(Stored items)
· · ·

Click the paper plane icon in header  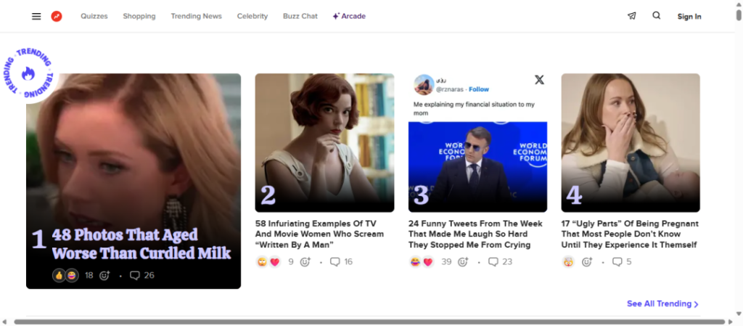pyautogui.click(x=632, y=16)
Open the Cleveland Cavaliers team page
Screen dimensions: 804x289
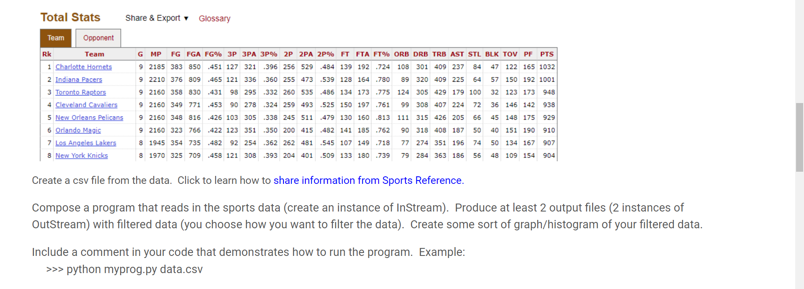point(86,105)
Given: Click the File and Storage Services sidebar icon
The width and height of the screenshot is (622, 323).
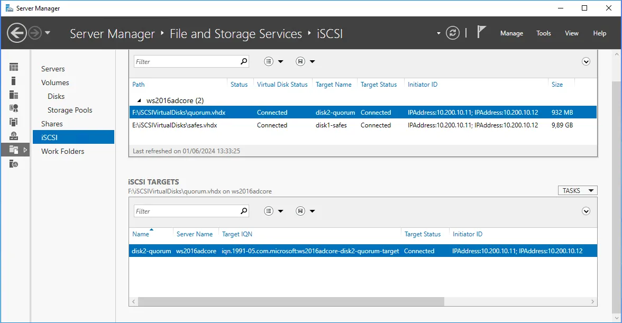Looking at the screenshot, I should click(x=14, y=150).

· · ·

Lines before the one containing "Open the Cleveland Cavaliers team page" are not wanted; write out that line and every later line through the end of the data above, exactly, without pictures.

* [RESPONSE BELOW]:
Open the Cleveland Cavaliers team page
Screen dimensions: 804x289
point(86,105)
Given: Click the File and Storage Services sidebar icon
The width and height of the screenshot is (622, 323).
Looking at the screenshot, I should click(x=14, y=150).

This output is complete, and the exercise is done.